A four-person delegation from Dumfries and Galloway Police and the Crown Office, accompanied by an FBI delegation from Washington, had discussions with senior officials in Tripoli over the atrocity which claimed 270 lives on December 21, 1988.
The visit came after Prime Minister David Cameron announced in January the UK Government was to help obtain visas for the police officers. The talks "went very well", UK Government sources said.
Scotland's Lord Advocate, Frank Mulholland, QC, said: "The purpose of the meetings was to discuss US and Scottish requests for co-operation in the ongoing investigation and to agree how these would be progressed.
"The discussions were positive and it is hoped there will be further progress as a result."
The news emerged a day after the Libyan Government said the Lockerbie case was closed.

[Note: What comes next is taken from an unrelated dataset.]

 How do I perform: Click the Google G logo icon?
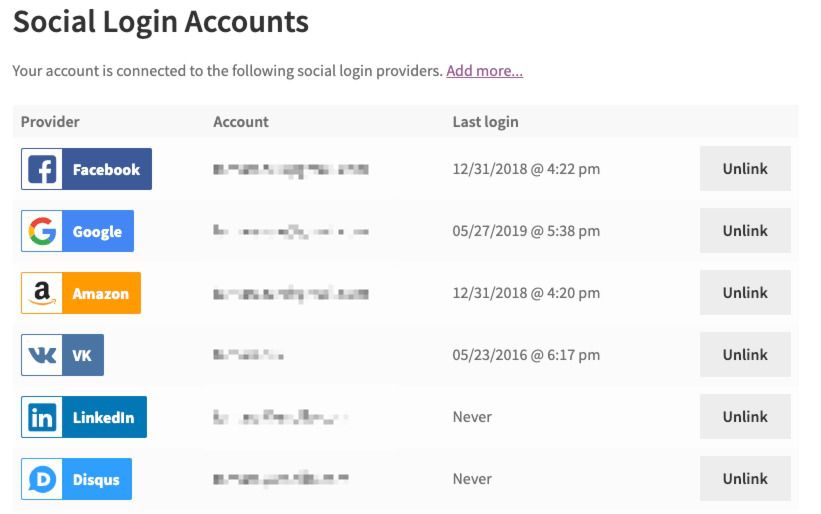pyautogui.click(x=42, y=232)
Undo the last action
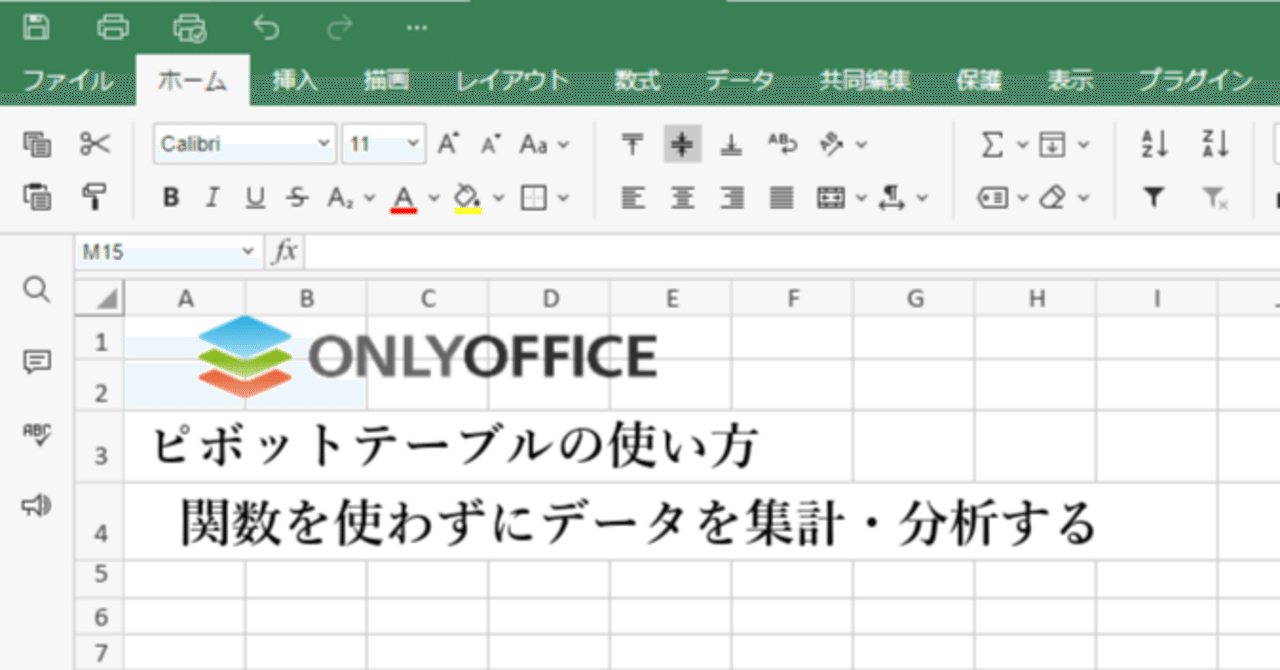The image size is (1280, 670). coord(265,28)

Hameda al Magery, Deputy Justice Minister, reportedly said: "Britain and America are asking us to reopen this file. But this is something of the past. This is over. We want to move forward to build a new future and not to look back at Gaddafi's black history."

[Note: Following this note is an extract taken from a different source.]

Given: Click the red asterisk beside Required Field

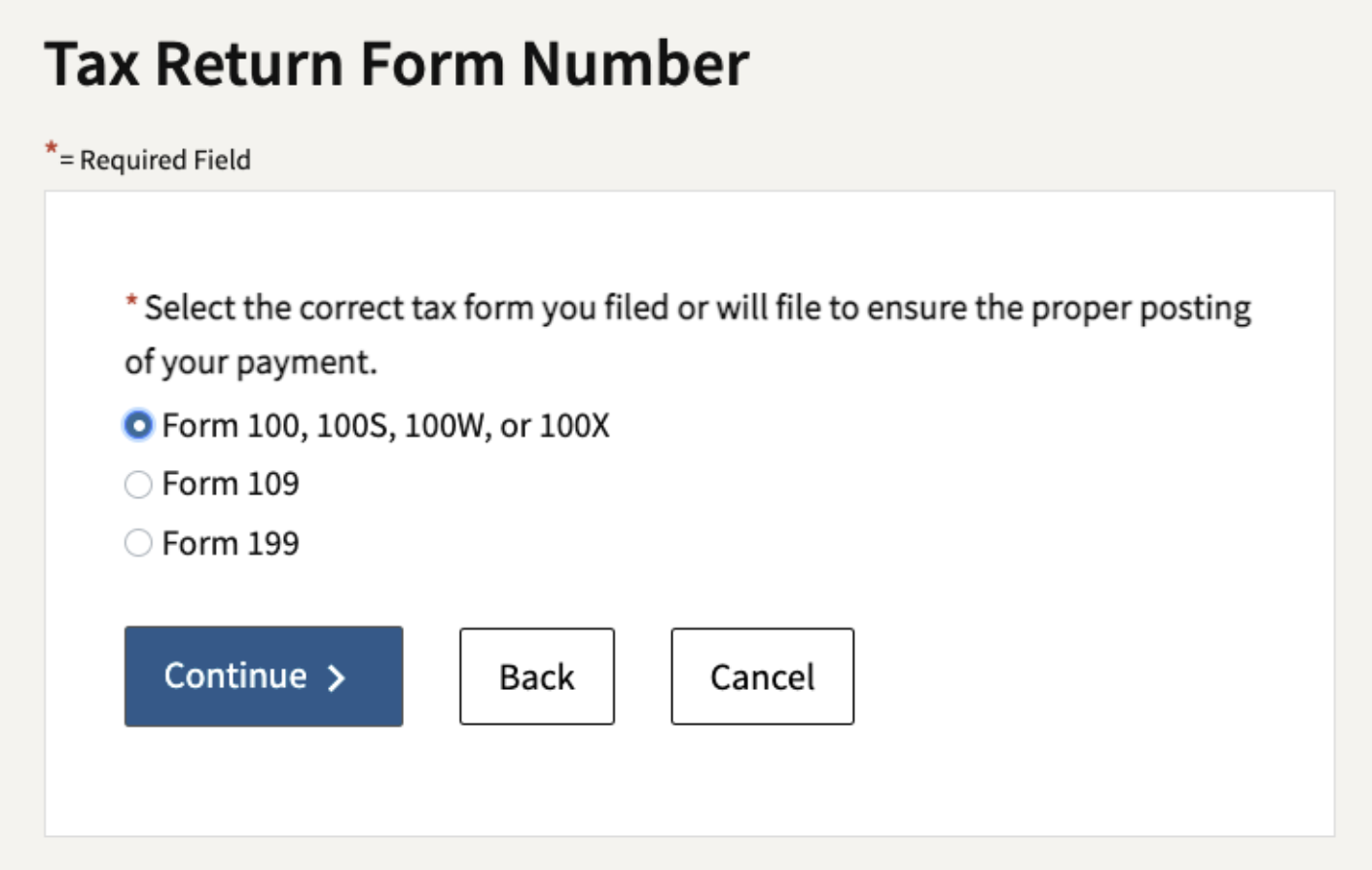Looking at the screenshot, I should coord(51,149).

He added: "This case was closed and both UK and US governments agreed to this. They had their compensation."
Mr Mulholland added: "The Libyan authorities did raise the issue of compensation, as today's press reports have indicated, and it was reiterated by the joint delegation that the investigation was focused on identifying others involved in this act of state-sponsored terrorism.
"As the investigation remains live, it would not be appropriate to offer further comment."
Experts warned the noises coming from the Libyan Government could signal a setback in relations.
There are also fears they could jeopardise other investigations by UK police forces, including the one into the murder of WPC Yvonne Fletcher outside the Libyan embassy in London in 1984 and into the victims of IRA semtex bombings in Northern Ireland.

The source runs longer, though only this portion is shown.